• _What to work on_: Edit the records starting at the line that contains "is (1260, 593)." and ending at the end of the records, changing "screenshot" to "image" and leaving all else unchanged. Give back only those lines, without the pictures.

(Data records)
_ _ _ _

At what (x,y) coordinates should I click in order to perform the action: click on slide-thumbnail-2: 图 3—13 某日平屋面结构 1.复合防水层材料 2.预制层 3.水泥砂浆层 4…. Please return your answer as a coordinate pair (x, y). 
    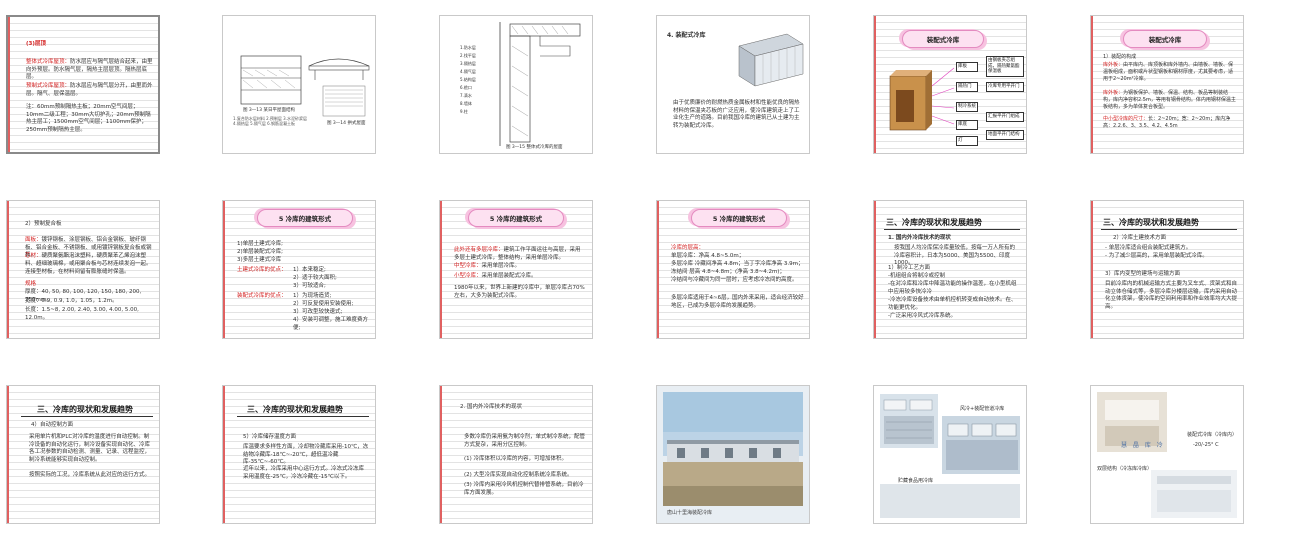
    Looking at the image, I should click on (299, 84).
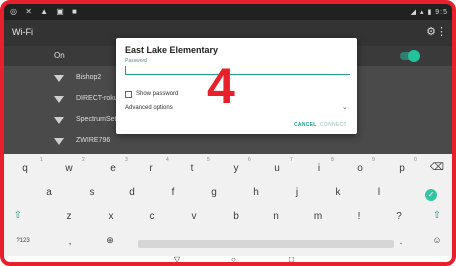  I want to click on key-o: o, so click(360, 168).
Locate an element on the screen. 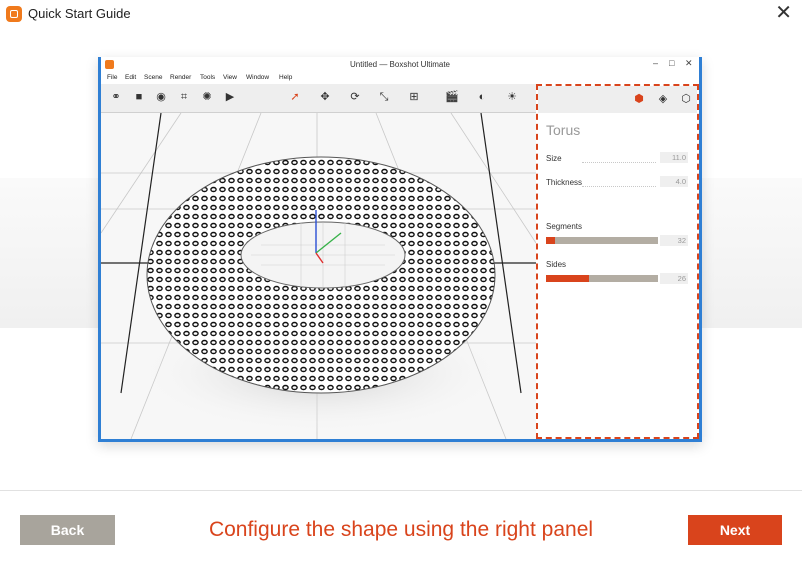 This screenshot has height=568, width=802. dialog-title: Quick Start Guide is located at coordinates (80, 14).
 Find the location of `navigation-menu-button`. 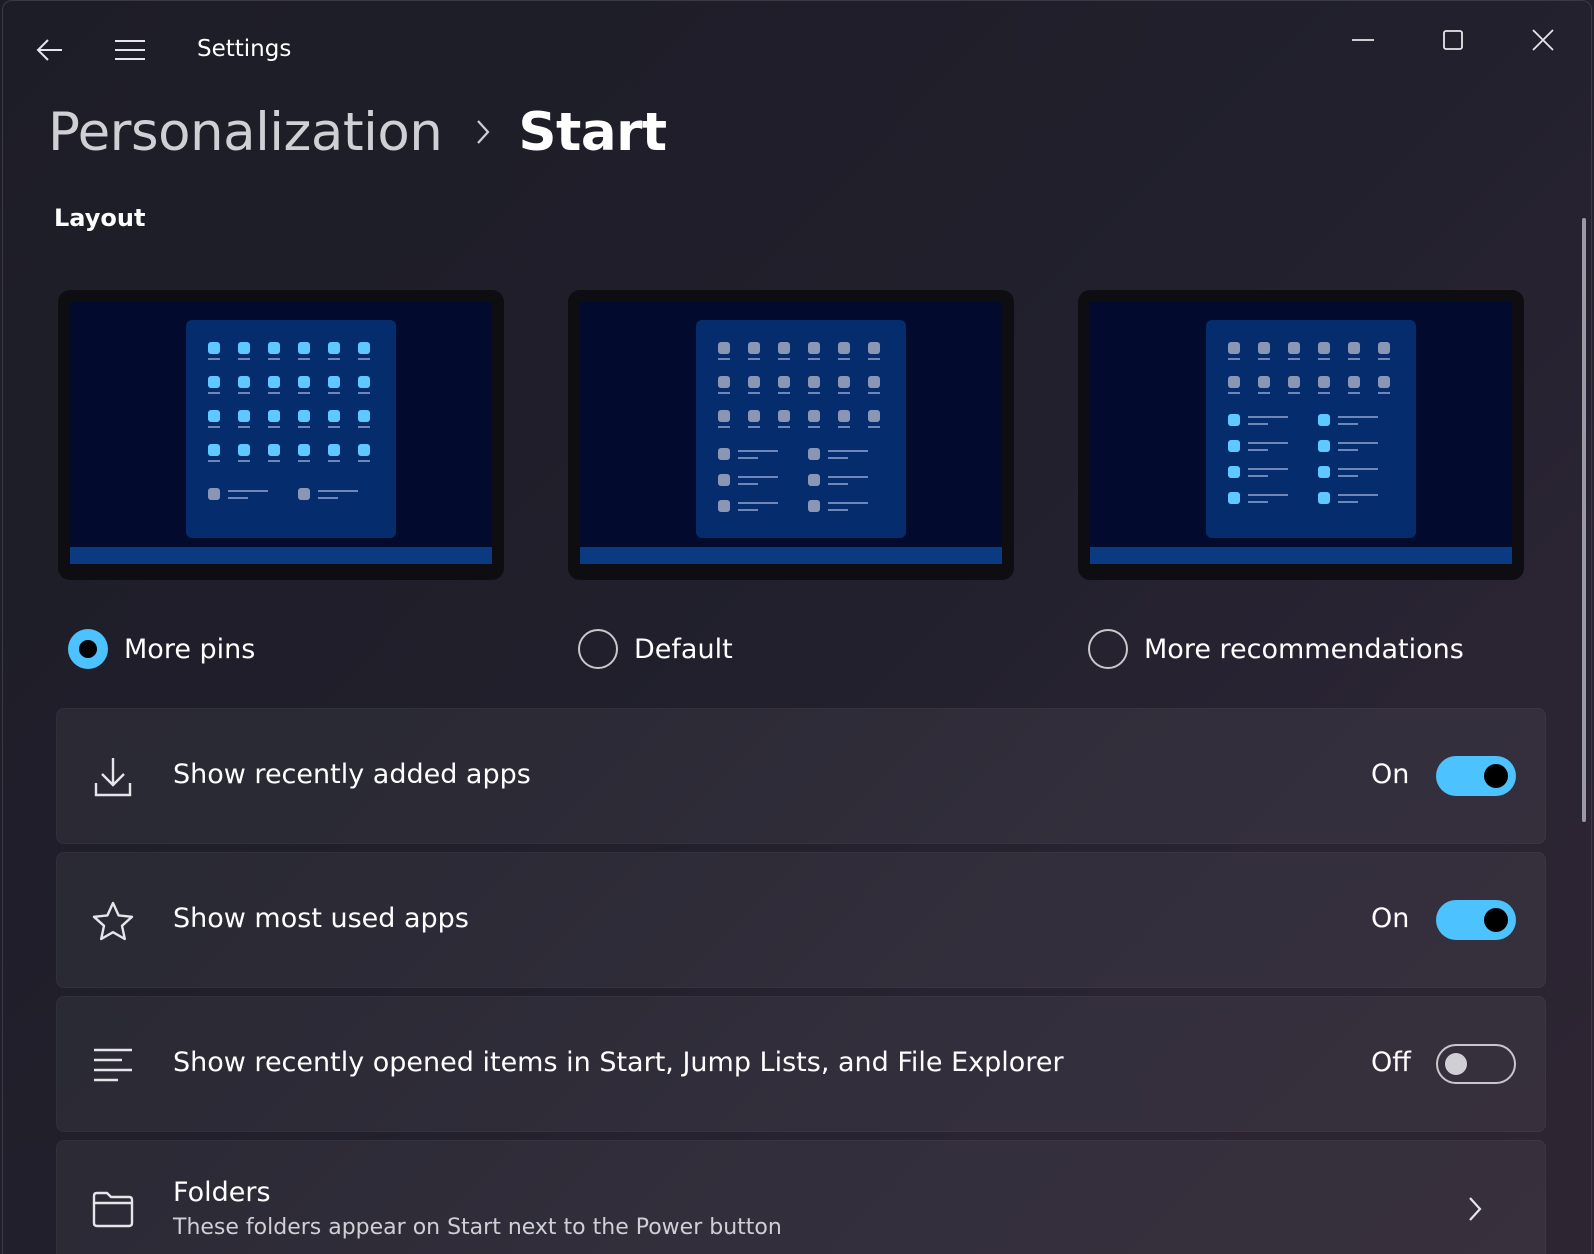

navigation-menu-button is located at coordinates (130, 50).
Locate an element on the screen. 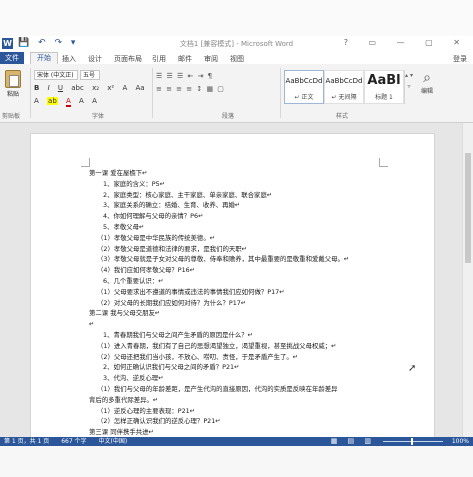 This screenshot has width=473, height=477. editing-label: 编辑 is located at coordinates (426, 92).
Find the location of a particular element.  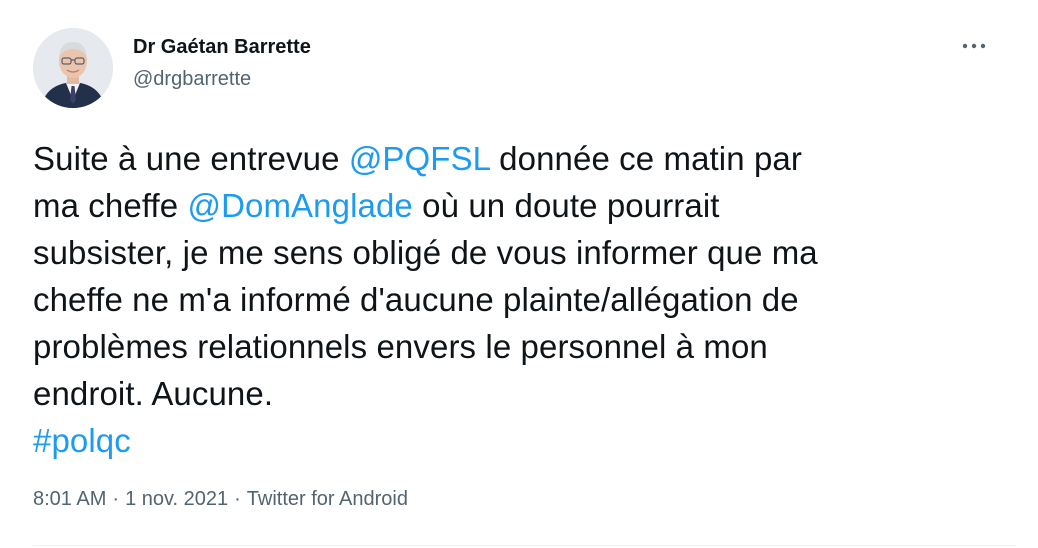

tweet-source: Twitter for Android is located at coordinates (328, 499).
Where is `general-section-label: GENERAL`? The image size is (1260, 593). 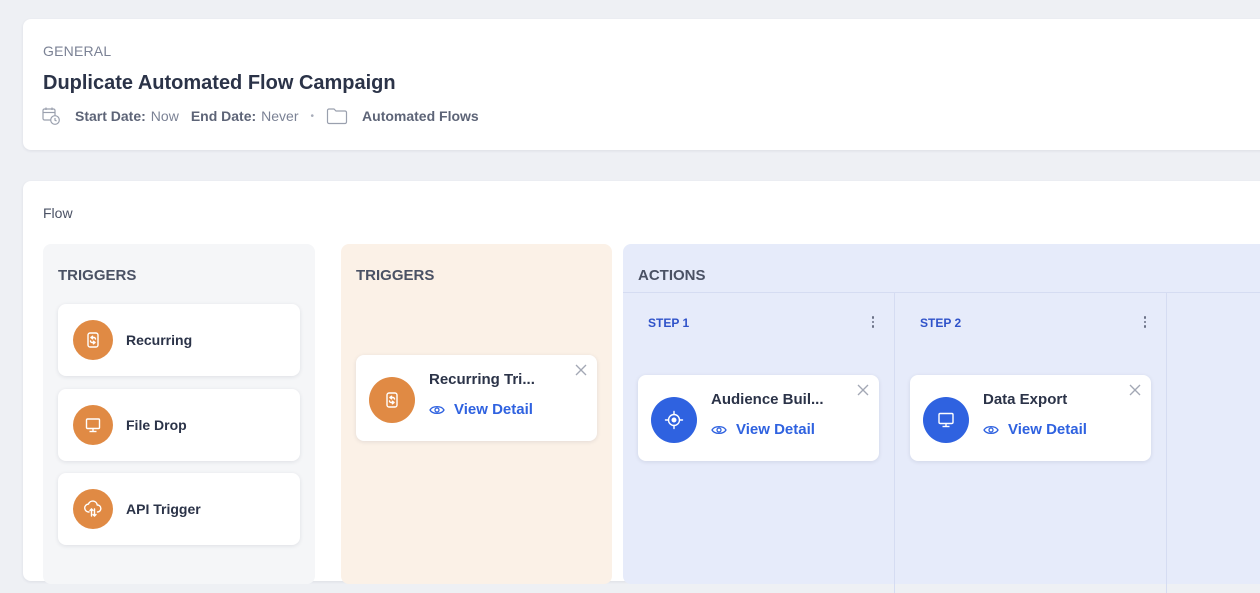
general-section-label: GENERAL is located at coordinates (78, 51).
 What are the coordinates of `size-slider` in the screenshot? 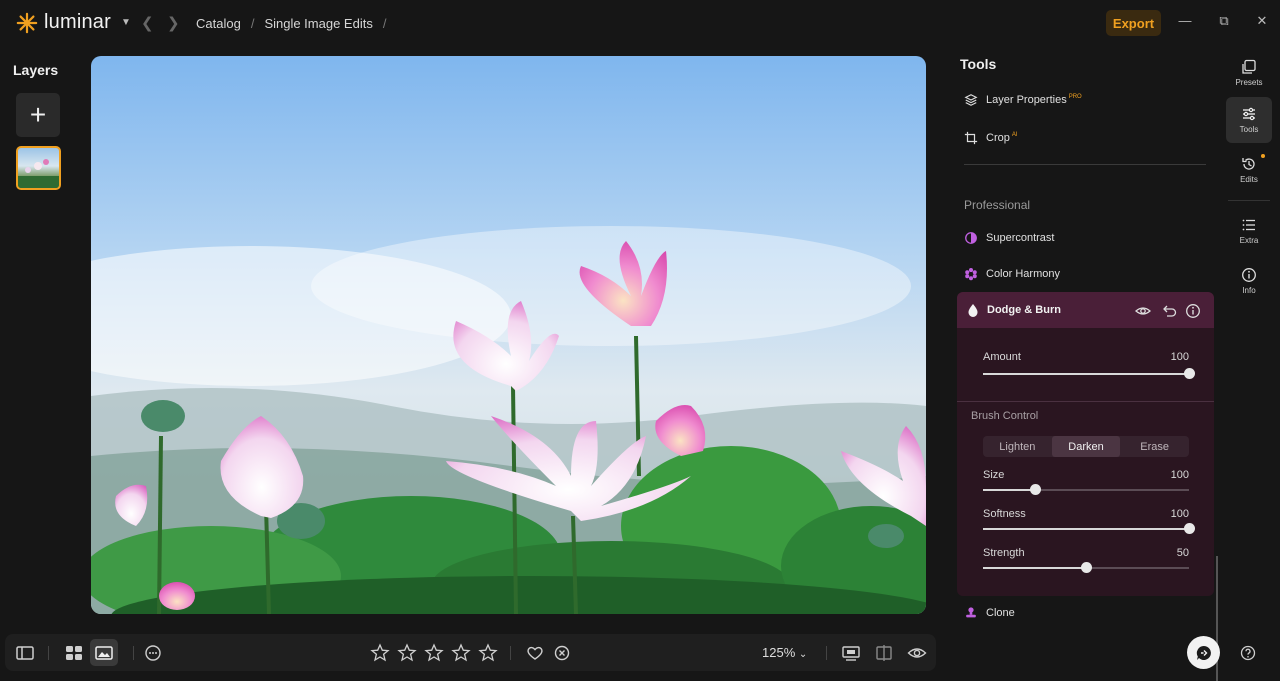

_ _ _ _

• _Written answer_:
Where is `general-section-label: GENERAL`? The image size is (1260, 593). 
general-section-label: GENERAL is located at coordinates (78, 51).
 What are the coordinates of `size-slider` in the image? 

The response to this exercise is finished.